The Vietnam government has been successful in mobilizing external resources for poverty reduction. It places high importance on financial aid from international donors. With assistance from international donors, NGOs and UN agencies, the government of Vietnam has been able to organize initiatives for development and poverty reduction. In Vietnam, there are different forums where government, donors and NGOs discuss poverty. One is the Poverty Task Force consisting of government agencies, donors and NGOs, who meet regularly to share information, policies and studies on poverty.


This provides the opportunity for government agencies to discuss the causes of poverty and proffer appropriate solutions for poverty reduction. FDI has been pivotal. Vietnam's economy has attracted foreign investment from countries like Japan, China and Australia. FDI accounted for 25% of investment in Vietnam between 2011 and 2015, and contributed 20.1% of GDP in 2015. This has also made FDI a major employer of labour, with 3.5 million direct and 4 million indirect jobs created by foreign investors. This contributed to the economy's growth and development through job creation and the decreasing rate of poverty.


The success in poverty reduction can be largely attributed to the adoption of effective support policies by the government and active participation of all sectors of the economy. Despite the reduction in poverty, the Vietnam government continues to work towards sustaining the increase in economic growth and reducing the rate of poverty even further. As demonstrated by Vietnam, it is possible to address the challenges of poverty reduction through transport infrastructure.


Without improved roads, it would be difficult for farmers to move beyond subsistence farming and access national and international markets with their surpluses. Improved roads connectivity reduces transaction costs due to distance and allow for easier transport of inputs, such as fertilizers. The resultant effect of better roads in rural areas is that the household wealth index in the rural area will increase. Another key element the Vietnam government considered was the promotion of the agricultural sector.

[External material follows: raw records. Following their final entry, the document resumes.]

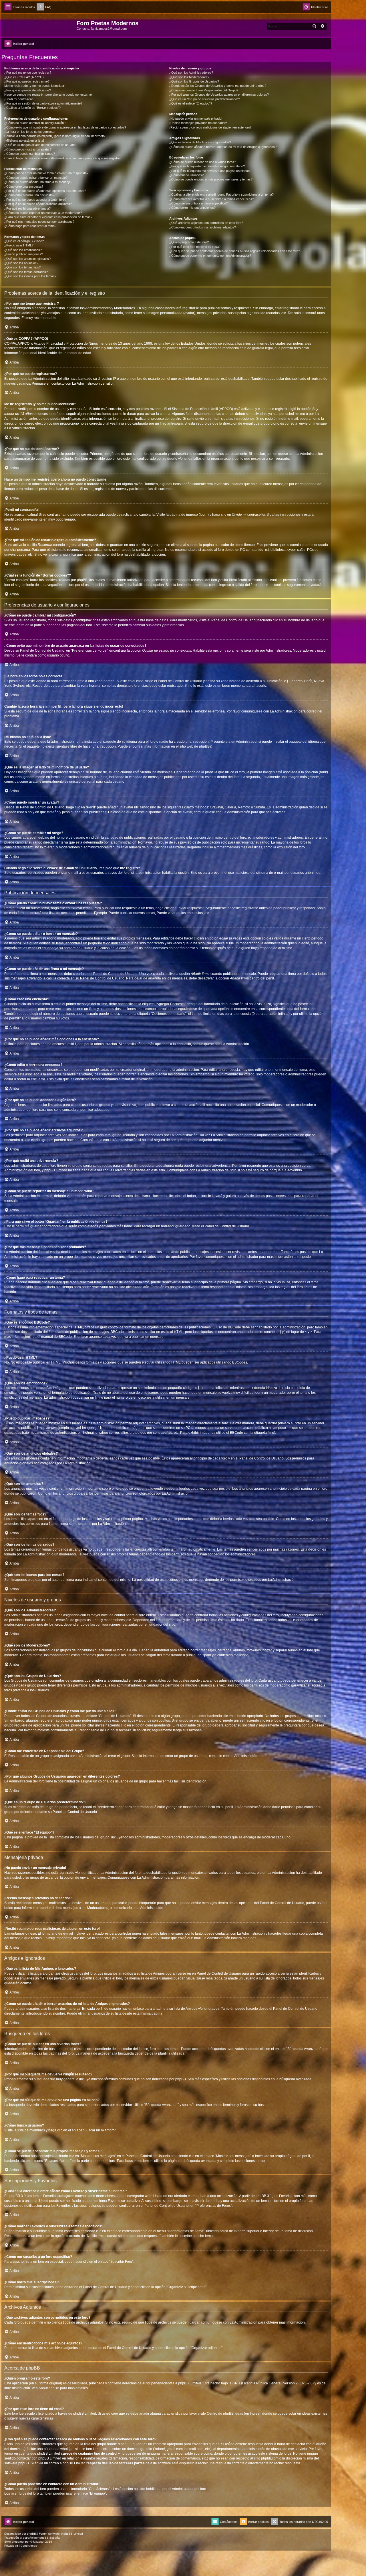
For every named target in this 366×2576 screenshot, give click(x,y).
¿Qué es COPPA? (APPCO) (24, 77)
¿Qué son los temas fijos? (22, 267)
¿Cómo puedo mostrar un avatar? (27, 149)
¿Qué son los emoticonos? (23, 250)
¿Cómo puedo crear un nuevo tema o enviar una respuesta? (46, 173)
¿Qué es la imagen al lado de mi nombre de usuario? (40, 144)
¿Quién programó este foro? (189, 242)
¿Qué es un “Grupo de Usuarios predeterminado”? (204, 99)
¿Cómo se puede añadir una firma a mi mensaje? (38, 182)
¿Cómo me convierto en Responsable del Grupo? (203, 90)
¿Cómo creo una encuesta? (23, 186)
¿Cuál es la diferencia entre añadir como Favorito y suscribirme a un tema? (221, 194)
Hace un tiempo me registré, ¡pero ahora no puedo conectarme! (48, 94)
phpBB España (49, 2537)
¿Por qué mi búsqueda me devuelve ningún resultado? (207, 166)
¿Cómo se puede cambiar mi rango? (29, 153)
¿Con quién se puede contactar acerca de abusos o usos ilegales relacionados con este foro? (234, 251)
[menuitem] (44, 7)
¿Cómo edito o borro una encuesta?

The policies put in place for promoting agriculture have proven to be an important driver of the Vietnamese development. Infrastructure such as roads, markets, irrigation system and lands were developed to promote agricultural development. Vietnam was able to achieve its economic growth rate due to their investment made in education, health and access to amenities. This increased the number of educated labor force thus contributing to the growth of the economy through innovations and technological advancement. The Vietnam government's efforts to release these resources have proven to be a sustainable approach to reducing poverty and promoting growth.


Moreover, the creation of a stable and political environment has gone a long way in attracting foreign investors as well as domestic investment for economic growth. The government recognized the need to engage the private sector and make policies that attract foreign investors who have contributed to the massive infrastructural development as well as creation of jobs. Through sound policies, the government has been able to effectively organize and redistribute resources from the rich provinces to the poor ones thus, encouraging inclusive growth.



Investing in infrastructure has proven to be a great tool for poverty reduction through its direct impact on incomes, and its impact on the non-income aspects of poverty by contributing to improvement in health, nutrition, education and social cohesion. It is a call for government to address the issue of deficit infrastructure through the development of programs for health and education services that take full advantage of improved access to transport services, electricity and communications, especially in rural areas.


This can be achieved either through domestic investment or foreign investment. Unlike Vietnam, which is vulnerable to natural disasters, Nigeria is blessed with abundant resources and favorable weather conditions, hence the need for frequent rehabilitation of infrastructure in Nigeria is reduced. The gains in infrastructure will have a multiplier effect and would boost productivity and output, thereby leading to economic growth and development in Nigeria.